What this task involves.
Locate every line in the entries below that contains the word "dimensions", and copy each such line.
──────
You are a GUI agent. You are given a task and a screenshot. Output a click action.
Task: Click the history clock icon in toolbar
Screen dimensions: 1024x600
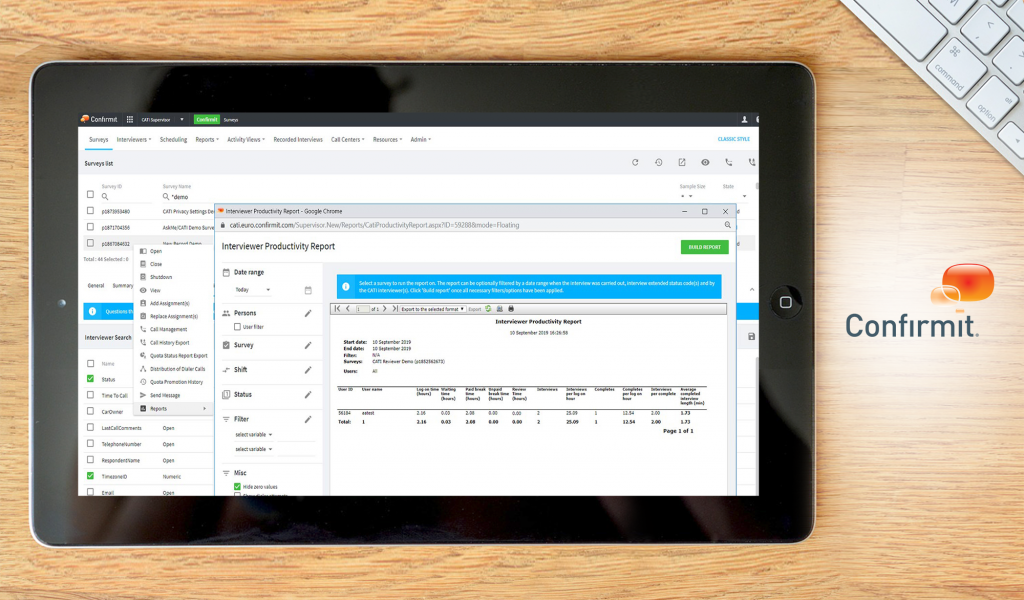tap(658, 162)
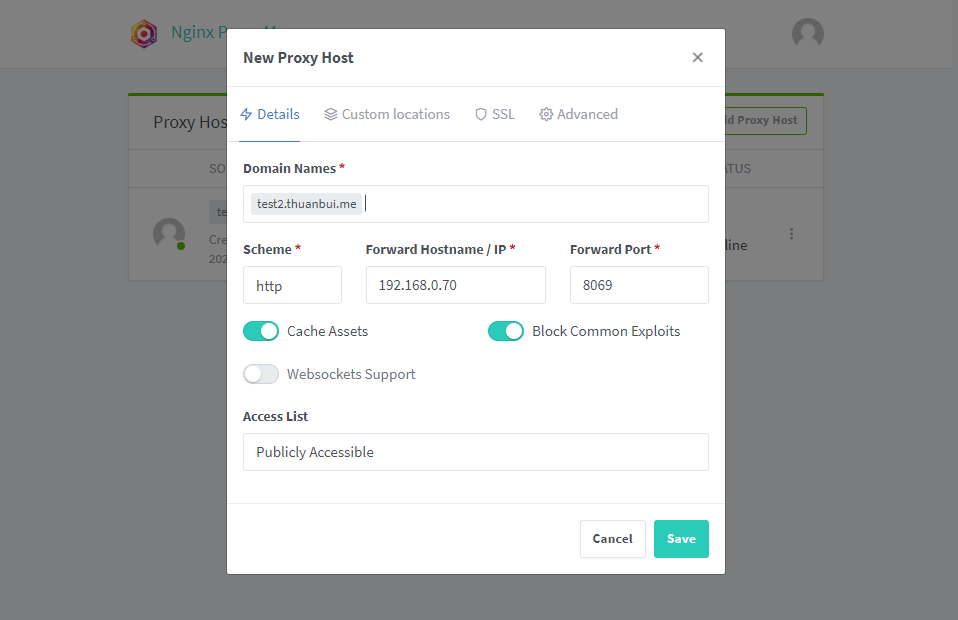Click the shield SSL icon
The image size is (958, 620).
[x=481, y=114]
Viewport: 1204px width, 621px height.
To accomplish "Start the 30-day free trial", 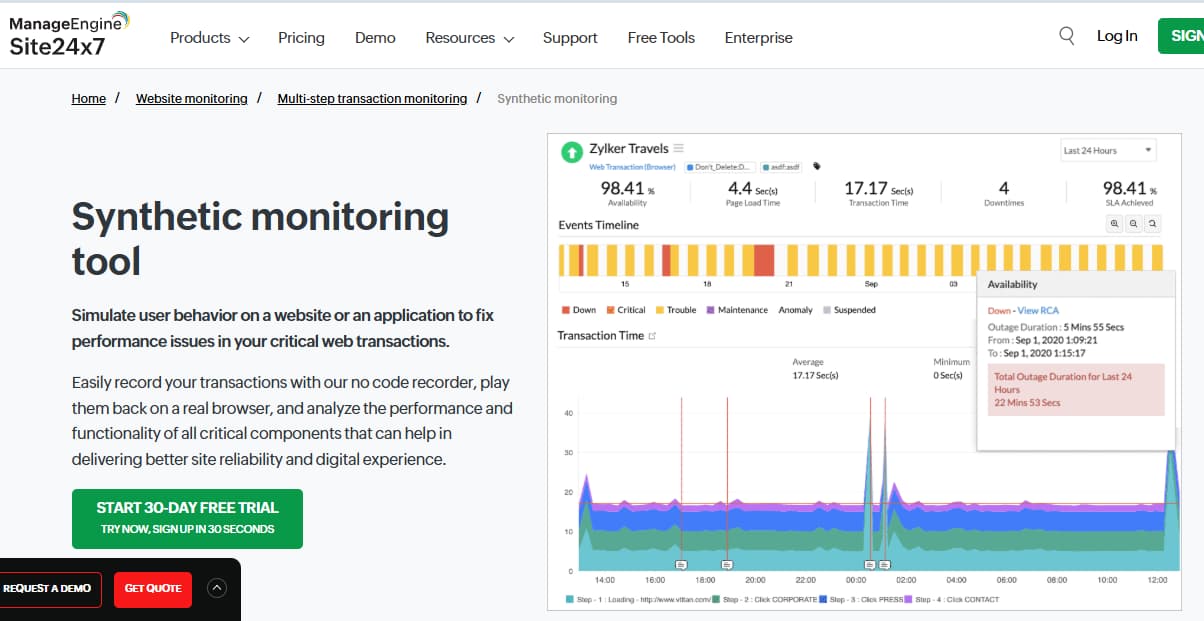I will click(186, 518).
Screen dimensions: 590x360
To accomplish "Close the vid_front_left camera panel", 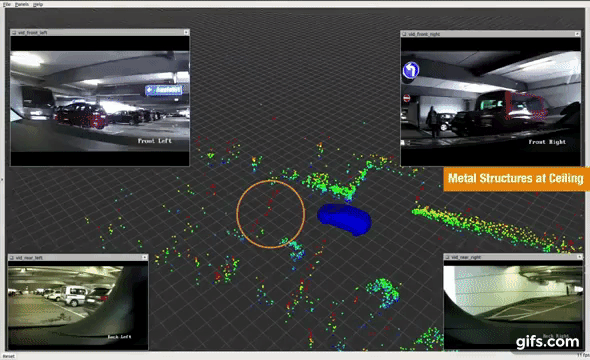I will tap(186, 33).
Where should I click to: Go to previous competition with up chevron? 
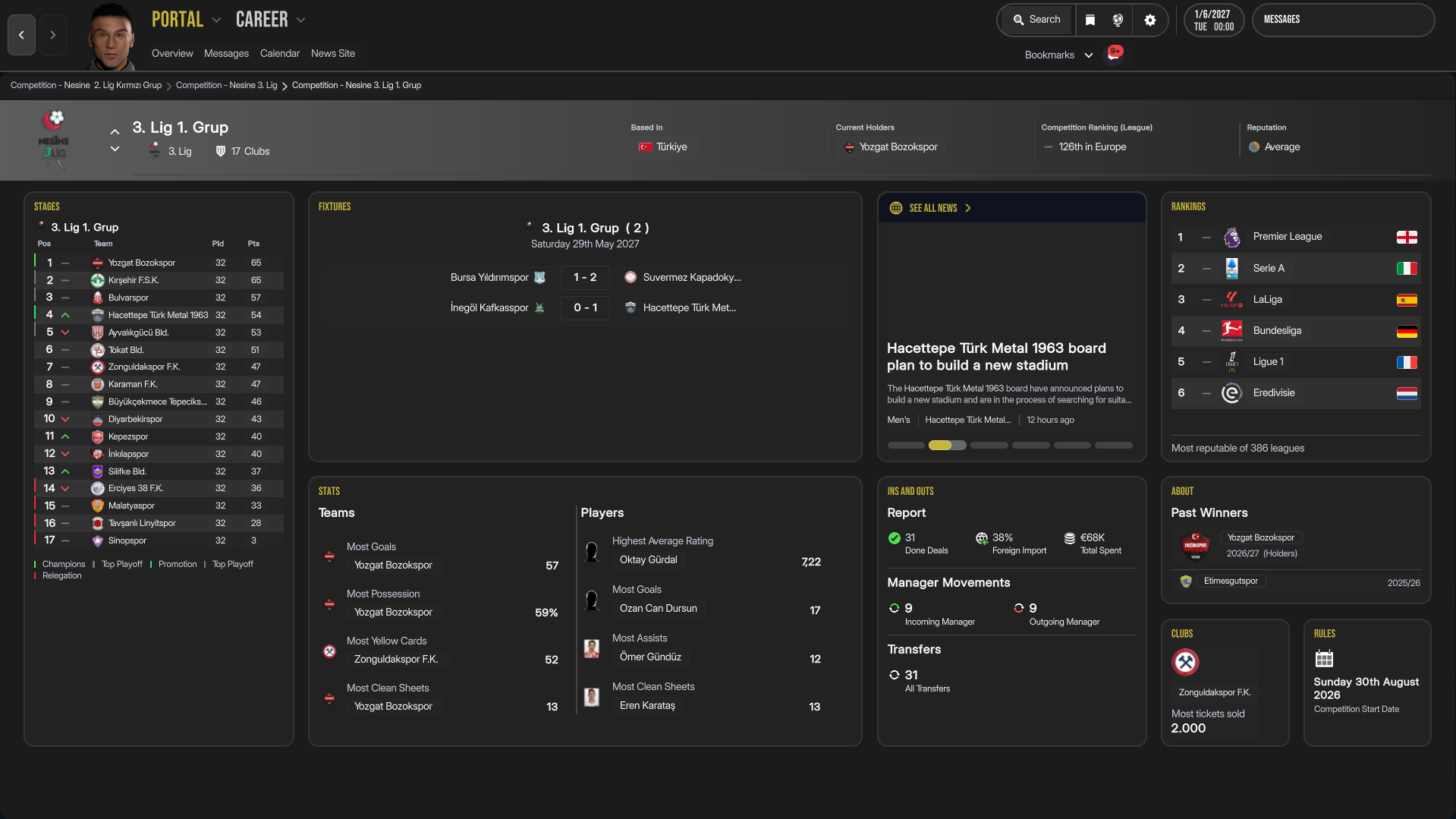115,132
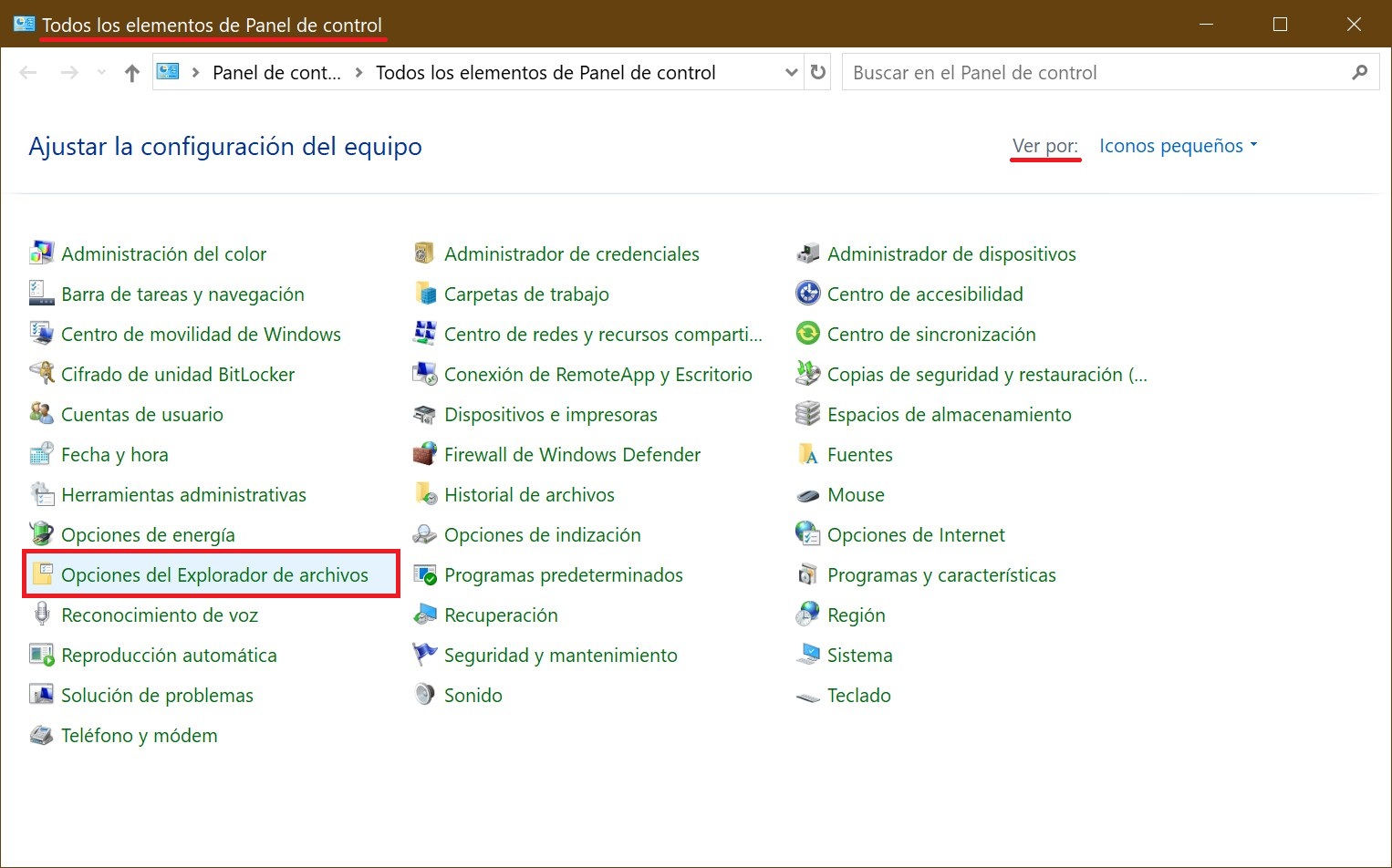Image resolution: width=1392 pixels, height=868 pixels.
Task: Click the Buscar en el Panel de control field
Action: pos(1095,73)
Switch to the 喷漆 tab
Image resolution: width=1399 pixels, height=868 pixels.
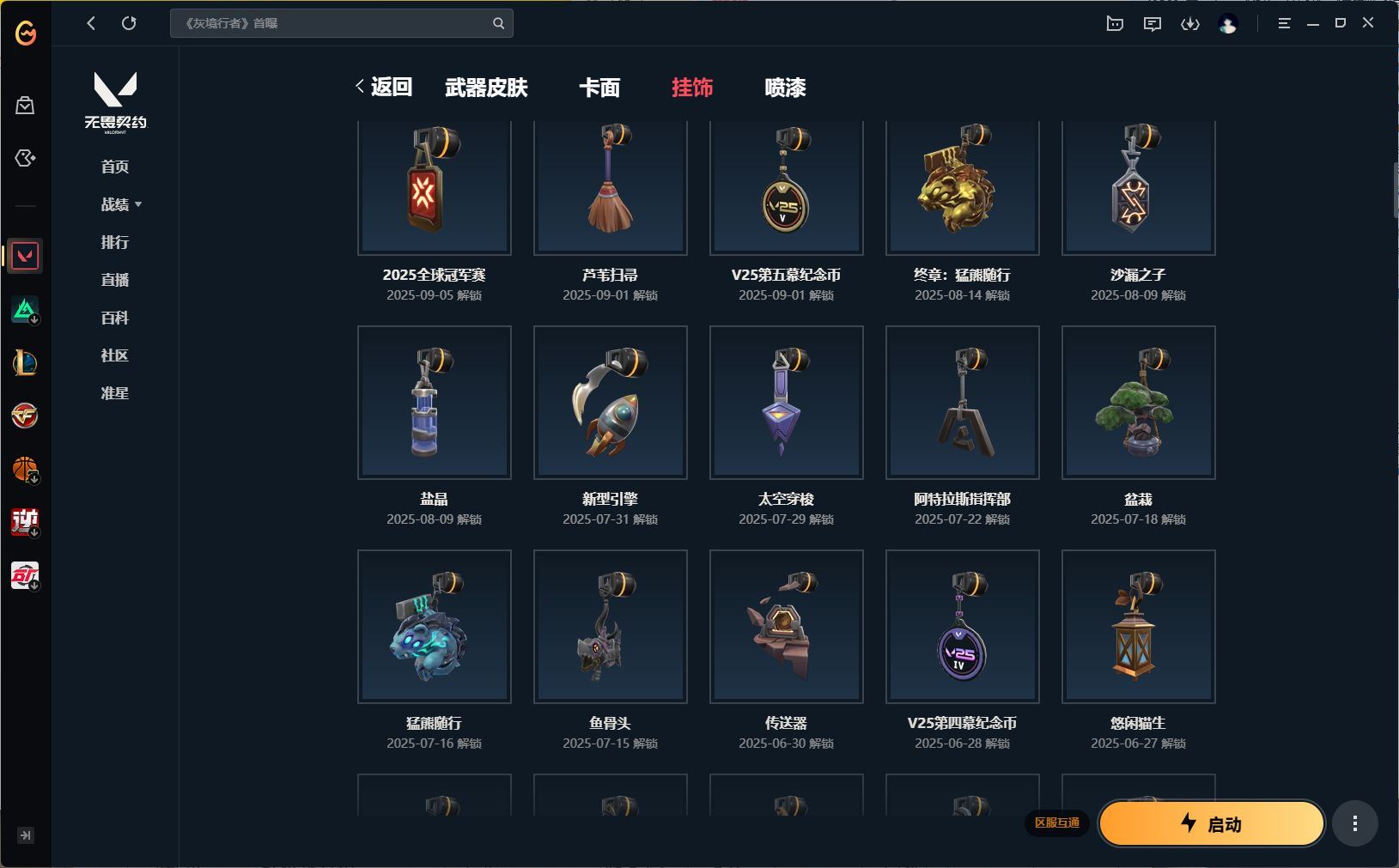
──────
Complete answer.
Screen dimensions: 1024x600
Screen dimensions: 590x360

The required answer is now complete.